Proposed import of DeKalb County Georgia address points dataset

Hello,

There’s a rather large miss in the Atlanta area for OSM based routing through e.g. OsmAnd due to the lack of address point data outside of specific points of interest. The Atlanta Regional Commission has an open data portal where various mostly county and local governments can upload data such as address points. To start with, I’m proposing to import DeKalb County’s address point set. Assuming this goes well, I’ll plan to propose imports for Fulton and other neighboring counties of the Atlanta area as well. Due to not necessarily having all buildings be in place, I’m also suggesting importing as nodes rather than areas/buildings.

I am admittedly not the most familiar with this process, but based on other proposals, the plan would be to create batches of the data (~400,000 points for DeKalb alone) and ensure the address information lines up with the streets each point is near. Notably what I’m not seeing is street name suffixes like “Southeast”, which would need to be corrected based on the nearby roads. Deduplication based on existing nodes for POIs with address info would also take place. Import would be done through a separate user account to keep things easier to follow and correct.

If there’s anyone especially in the Atlanta area that would like to help, I wouldn’t be against it. Or if someone sees a potential issue with using this data I would love to understand.

1 Like

Unfortunately it looks like this dataset doesn’t indicate its license.

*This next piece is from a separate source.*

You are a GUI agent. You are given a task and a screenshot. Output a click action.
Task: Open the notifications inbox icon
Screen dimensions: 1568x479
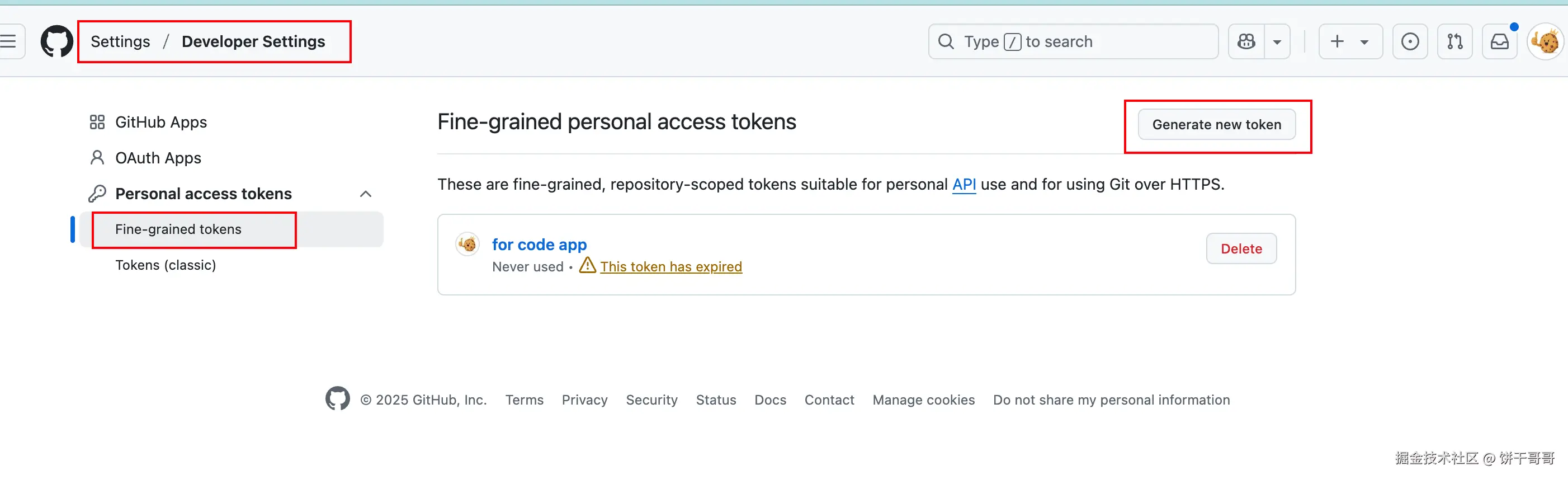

Do you know if the commission has indicated the license or copyright status elsewhere?

Do any local governments have building data that you could import at the same time, to avoid the inconvenience of conflating the two datasets after they’ve been imported into OSM?

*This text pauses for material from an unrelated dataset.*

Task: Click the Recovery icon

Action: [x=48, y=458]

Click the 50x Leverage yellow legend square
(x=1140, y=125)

Do you know if the commission has indicated the license or copyright status elsewhere?

The third section down implies CC-BY-4.0, but I’ll ask just to make sure. I’ll get a response in a few business days.

Do any local governments have building data that you could import at the same time, to avoid the inconvenience of conflating the two datasets after they’ve been imported into OSM?

It would appear so for DeKalb County (CC-BY-4.0) as the source, though I do foresee some difficulty in aligning the address nodes with the buildings. The building footprints do make separate footprints for homes and decks/courtyards/etc. based on a few footprints I’m personally familiar with, but somewhat inconsistently and with no metadata to understand what the footprint is for based on a cursory glance. Atlanta does generally have well defined building footprints with a few holes here and there, though I’m not against trying to join the two together. My main question would be whether the standard in address tagging is to use nodes or buildings/areas. Nodes would, in theory, be easier to keep up to date I would think, but reference tagging should solve the issue regardless, assuming the county doesn’t create a new set of IDs on data updates.

OK, CC BY is compatible with our license as long as they agree to a waiver.

Either is acceptable, but there are tradeoffs, especially if you’re interested in improving navigation.

Most addresses officially represent parcels, which we don’t map, so points are technically a fine simplification. You’d probably want to find out whether the dataset tends to put the point over the rooftop, at the end of the driveway, at the mailbox, or simply at the centroid of the parcel. Addresses at parcel centroids can cause unpredictable navigation problems, like navigating to the street behind a wooded lot, past a creek or other obstacle, since a parcel can take any shape.

Tagging an address on a building may not be as technically semantically correct, but it’s a pragmatic choice that matches what users usually want when they search for an address. Most imports have attempted to join parcel datasets to building datasets. Otherwise, if the address points aren’t guaranteed to be on the rooftop, then conflation isn’t going to work well anyways.

2 Likes

Tagging an address on a building may not be as technically semantically correct, but it’s a pragmatic choice that matches what users usually want when they search for an address. Most imports have attempted to join parcel datasets to building datasets. Otherwise, if the address points aren’t guaranteed to be on the rooftop, then conflation isn’t going to work well anyways.

Looks like the data is split between primary addresses that appear to be on top of buildings for the most part, and secondary addresses to demarcate specific units that can be anywhere nearby but at least sometimes seem to be near the unit. I’ll need to do a bit more research into the dataset to verify that this is the intended meaning.

In any case, this leads me to think secondary address types should be treated as a separate set of batches from primary addresses.

It does appear that much of the downtown area in Fulton County has bulidings with addresses, so it makes sense to me to try to join the two datasets for DeKalb County to keep with the same flow. I foresee at least 4 sets of batches from this then:

  1. Primary addresses attached to specific buildings
  2. Primary addresses that can’t be attached to a specific building requiring more QA
  3. Secondary addresses, e.g. apartment units, as nodes
  4. Addresses that can’t be determined what they should be and create notes(?)
2 Likes